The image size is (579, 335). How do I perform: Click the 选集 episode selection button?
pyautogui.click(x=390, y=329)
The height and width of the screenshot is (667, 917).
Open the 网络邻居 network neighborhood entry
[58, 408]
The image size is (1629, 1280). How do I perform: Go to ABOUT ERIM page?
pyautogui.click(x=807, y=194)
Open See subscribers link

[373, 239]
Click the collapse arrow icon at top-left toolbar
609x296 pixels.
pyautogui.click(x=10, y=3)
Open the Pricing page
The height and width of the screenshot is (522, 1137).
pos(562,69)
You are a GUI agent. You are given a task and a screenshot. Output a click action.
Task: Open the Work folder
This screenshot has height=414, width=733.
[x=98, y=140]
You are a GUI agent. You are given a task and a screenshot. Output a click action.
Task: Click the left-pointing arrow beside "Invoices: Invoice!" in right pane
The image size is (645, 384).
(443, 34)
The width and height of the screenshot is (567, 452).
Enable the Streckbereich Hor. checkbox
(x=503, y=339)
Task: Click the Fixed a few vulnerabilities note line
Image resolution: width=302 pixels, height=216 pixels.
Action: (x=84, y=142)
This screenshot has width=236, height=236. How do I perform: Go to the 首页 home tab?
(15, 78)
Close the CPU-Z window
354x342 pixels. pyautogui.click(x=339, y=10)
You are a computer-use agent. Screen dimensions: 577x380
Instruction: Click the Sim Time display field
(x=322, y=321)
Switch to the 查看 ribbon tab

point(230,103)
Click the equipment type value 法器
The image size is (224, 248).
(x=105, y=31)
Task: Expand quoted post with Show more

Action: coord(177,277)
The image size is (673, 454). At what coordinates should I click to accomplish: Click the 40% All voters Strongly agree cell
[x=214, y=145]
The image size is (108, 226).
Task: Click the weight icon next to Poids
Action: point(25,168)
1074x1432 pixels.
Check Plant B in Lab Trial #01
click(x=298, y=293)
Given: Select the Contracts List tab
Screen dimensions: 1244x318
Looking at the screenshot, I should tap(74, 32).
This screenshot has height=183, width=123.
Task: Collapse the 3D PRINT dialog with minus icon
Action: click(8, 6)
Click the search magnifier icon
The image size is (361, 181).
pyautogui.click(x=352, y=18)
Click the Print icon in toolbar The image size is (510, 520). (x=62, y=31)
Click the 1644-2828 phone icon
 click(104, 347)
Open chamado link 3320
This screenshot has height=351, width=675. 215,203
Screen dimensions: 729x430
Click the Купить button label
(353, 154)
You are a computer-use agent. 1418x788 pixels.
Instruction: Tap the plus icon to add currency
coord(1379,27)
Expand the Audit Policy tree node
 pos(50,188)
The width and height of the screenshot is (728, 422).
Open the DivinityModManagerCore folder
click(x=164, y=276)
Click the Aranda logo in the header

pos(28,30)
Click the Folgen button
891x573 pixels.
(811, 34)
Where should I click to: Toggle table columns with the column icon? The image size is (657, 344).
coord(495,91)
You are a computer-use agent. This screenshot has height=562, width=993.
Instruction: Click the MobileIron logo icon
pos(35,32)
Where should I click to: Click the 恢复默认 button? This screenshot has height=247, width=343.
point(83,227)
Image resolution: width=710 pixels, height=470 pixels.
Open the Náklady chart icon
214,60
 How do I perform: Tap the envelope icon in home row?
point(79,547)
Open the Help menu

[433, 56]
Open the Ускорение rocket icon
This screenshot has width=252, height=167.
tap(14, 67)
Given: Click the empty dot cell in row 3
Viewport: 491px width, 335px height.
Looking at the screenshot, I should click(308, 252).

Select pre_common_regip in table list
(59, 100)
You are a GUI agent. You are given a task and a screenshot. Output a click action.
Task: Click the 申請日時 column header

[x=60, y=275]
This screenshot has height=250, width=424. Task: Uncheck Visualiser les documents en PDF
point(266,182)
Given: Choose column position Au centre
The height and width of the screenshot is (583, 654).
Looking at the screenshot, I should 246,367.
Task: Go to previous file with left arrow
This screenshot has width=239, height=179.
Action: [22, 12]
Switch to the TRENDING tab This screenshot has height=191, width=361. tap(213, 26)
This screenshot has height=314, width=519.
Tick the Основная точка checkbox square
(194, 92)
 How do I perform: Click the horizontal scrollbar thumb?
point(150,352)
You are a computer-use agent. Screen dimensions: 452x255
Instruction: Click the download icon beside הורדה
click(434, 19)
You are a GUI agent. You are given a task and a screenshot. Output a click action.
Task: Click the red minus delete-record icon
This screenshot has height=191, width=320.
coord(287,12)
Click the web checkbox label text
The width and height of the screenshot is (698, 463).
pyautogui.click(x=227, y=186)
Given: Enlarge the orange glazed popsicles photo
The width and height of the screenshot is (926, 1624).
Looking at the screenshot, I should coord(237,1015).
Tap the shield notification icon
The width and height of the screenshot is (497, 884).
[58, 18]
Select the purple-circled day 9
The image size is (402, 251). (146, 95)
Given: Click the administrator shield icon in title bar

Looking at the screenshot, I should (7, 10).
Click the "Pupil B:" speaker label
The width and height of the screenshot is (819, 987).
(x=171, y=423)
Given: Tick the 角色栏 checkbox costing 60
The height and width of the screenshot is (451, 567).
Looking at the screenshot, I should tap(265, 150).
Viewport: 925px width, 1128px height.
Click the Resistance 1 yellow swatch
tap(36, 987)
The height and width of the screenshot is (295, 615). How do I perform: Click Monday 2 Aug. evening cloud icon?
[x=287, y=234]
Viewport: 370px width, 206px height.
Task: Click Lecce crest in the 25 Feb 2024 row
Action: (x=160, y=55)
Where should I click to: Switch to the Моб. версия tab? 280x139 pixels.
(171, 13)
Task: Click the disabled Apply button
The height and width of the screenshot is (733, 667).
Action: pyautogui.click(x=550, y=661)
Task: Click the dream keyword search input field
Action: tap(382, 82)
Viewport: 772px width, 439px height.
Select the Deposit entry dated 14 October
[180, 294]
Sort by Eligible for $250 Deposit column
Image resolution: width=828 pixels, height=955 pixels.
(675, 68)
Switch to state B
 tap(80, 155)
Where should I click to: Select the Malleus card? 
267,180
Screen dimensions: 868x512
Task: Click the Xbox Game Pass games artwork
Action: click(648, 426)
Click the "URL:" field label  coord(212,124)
═══
ACTIVITY:
Transcribe the material above in its entirety. Match it exactly.

EXPECTED ANSWER:
The image size is (579, 335). How do I perform: Click the 选集 episode selection button?
pyautogui.click(x=390, y=329)
The height and width of the screenshot is (667, 917).
Open the 网络邻居 network neighborhood entry
[58, 408]
The image size is (1629, 1280). How do I perform: Go to ABOUT ERIM page?
pyautogui.click(x=807, y=194)
Open See subscribers link

[373, 239]
Click the collapse arrow icon at top-left toolbar
609x296 pixels.
pyautogui.click(x=10, y=3)
Open the Pricing page
The height and width of the screenshot is (522, 1137).
pos(562,69)
You are a GUI agent. You are given a task and a screenshot. Output a click action.
Task: Open the Work folder
This screenshot has height=414, width=733.
[x=98, y=140]
You are a GUI agent. You are given a task and a screenshot. Output a click action.
Task: Click the left-pointing arrow beside "Invoices: Invoice!" in right pane
The image size is (645, 384).
(443, 34)
The width and height of the screenshot is (567, 452).
Enable the Streckbereich Hor. checkbox
(x=503, y=339)
Task: Click the Fixed a few vulnerabilities note line
Image resolution: width=302 pixels, height=216 pixels.
Action: (x=84, y=142)
This screenshot has width=236, height=236. How do I perform: Go to the 首页 home tab?
(15, 78)
Close the CPU-Z window
354x342 pixels. pyautogui.click(x=339, y=10)
You are a computer-use agent. Screen dimensions: 577x380
Instruction: Click the Sim Time display field
(x=322, y=321)
Switch to the 查看 ribbon tab

point(230,103)
Click the equipment type value 法器
The image size is (224, 248).
(x=105, y=31)
Task: Expand quoted post with Show more

Action: coord(177,277)
The image size is (673, 454). At what coordinates should I click to accomplish: Click the 40% All voters Strongly agree cell
[x=214, y=145]
The image size is (108, 226).
Task: Click the weight icon next to Poids
Action: point(25,168)
1074x1432 pixels.
Check Plant B in Lab Trial #01
click(x=298, y=293)
Given: Select the Contracts List tab
Screen dimensions: 1244x318
Looking at the screenshot, I should tap(74, 32).
This screenshot has height=183, width=123.
Task: Collapse the 3D PRINT dialog with minus icon
Action: click(8, 6)
Click the search magnifier icon
The image size is (361, 181).
pyautogui.click(x=352, y=18)
Click the Print icon in toolbar The image size is (510, 520). (x=62, y=31)
Click the 1644-2828 phone icon
 click(104, 347)
Open chamado link 3320
This screenshot has height=351, width=675. 215,203
Screen dimensions: 729x430
Click the Купить button label
(353, 154)
You are a computer-use agent. 1418x788 pixels.
Instruction: Tap the plus icon to add currency
coord(1379,27)
Expand the Audit Policy tree node
 pos(50,188)
The width and height of the screenshot is (728, 422).
Open the DivinityModManagerCore folder
click(x=164, y=276)
Click the Aranda logo in the header

pos(28,30)
Click the Folgen button
891x573 pixels.
(811, 34)
Where should I click to: Toggle table columns with the column icon? The image size is (657, 344).
coord(495,91)
You are a computer-use agent. This screenshot has height=562, width=993.
Instruction: Click the MobileIron logo icon
pos(35,32)
Where should I click to: Click the 恢复默认 button? This screenshot has height=247, width=343.
point(83,227)
Image resolution: width=710 pixels, height=470 pixels.
Open the Náklady chart icon
214,60
 How do I perform: Tap the envelope icon in home row?
point(79,547)
Open the Help menu

[433, 56]
Open the Ускорение rocket icon
This screenshot has width=252, height=167.
tap(14, 67)
Given: Click the empty dot cell in row 3
Viewport: 491px width, 335px height.
Looking at the screenshot, I should click(308, 252).

Select pre_common_regip in table list
(59, 100)
You are a GUI agent. You are given a task and a screenshot. Output a click action.
Task: Click the 申請日時 column header

[x=60, y=275]
This screenshot has height=250, width=424. Task: Uncheck Visualiser les documents en PDF
point(266,182)
Given: Choose column position Au centre
The height and width of the screenshot is (583, 654).
Looking at the screenshot, I should 246,367.
Task: Go to previous file with left arrow
This screenshot has width=239, height=179.
Action: [22, 12]
Switch to the TRENDING tab This screenshot has height=191, width=361. tap(213, 26)
This screenshot has height=314, width=519.
Tick the Основная точка checkbox square
(194, 92)
 How do I perform: Click the horizontal scrollbar thumb?
point(150,352)
You are a computer-use agent. Screen dimensions: 452x255
Instruction: Click the download icon beside הורדה
click(434, 19)
You are a GUI agent. You are given a task and a screenshot. Output a click action.
Task: Click the red minus delete-record icon
This screenshot has height=191, width=320.
coord(287,12)
Click the web checkbox label text
The width and height of the screenshot is (698, 463).
pyautogui.click(x=227, y=186)
Given: Enlarge the orange glazed popsicles photo
The width and height of the screenshot is (926, 1624).
Looking at the screenshot, I should coord(237,1015).
Tap the shield notification icon
The width and height of the screenshot is (497, 884).
[58, 18]
Select the purple-circled day 9
The image size is (402, 251). (146, 95)
Given: Click the administrator shield icon in title bar

Looking at the screenshot, I should (7, 10).
Click the "Pupil B:" speaker label
The width and height of the screenshot is (819, 987).
(x=171, y=423)
Given: Tick the 角色栏 checkbox costing 60
The height and width of the screenshot is (451, 567).
Looking at the screenshot, I should tap(265, 150).
Viewport: 925px width, 1128px height.
Click the Resistance 1 yellow swatch
tap(36, 987)
The height and width of the screenshot is (295, 615). How do I perform: Click Monday 2 Aug. evening cloud icon?
[x=287, y=234]
Viewport: 370px width, 206px height.
Task: Click Lecce crest in the 25 Feb 2024 row
Action: (x=160, y=55)
Where should I click to: Switch to the Моб. версия tab? 280x139 pixels.
(171, 13)
Task: Click the disabled Apply button
The height and width of the screenshot is (733, 667).
Action: pyautogui.click(x=550, y=661)
Task: Click the dream keyword search input field
Action: tap(382, 82)
Viewport: 772px width, 439px height.
Select the Deposit entry dated 14 October
[180, 294]
Sort by Eligible for $250 Deposit column
Image resolution: width=828 pixels, height=955 pixels.
(675, 68)
Switch to state B
 tap(80, 155)
Where should I click to: Select the Malleus card? 
267,180
Screen dimensions: 868x512
Task: Click the Xbox Game Pass games artwork
Action: click(648, 426)
Click the "URL:" field label  coord(212,124)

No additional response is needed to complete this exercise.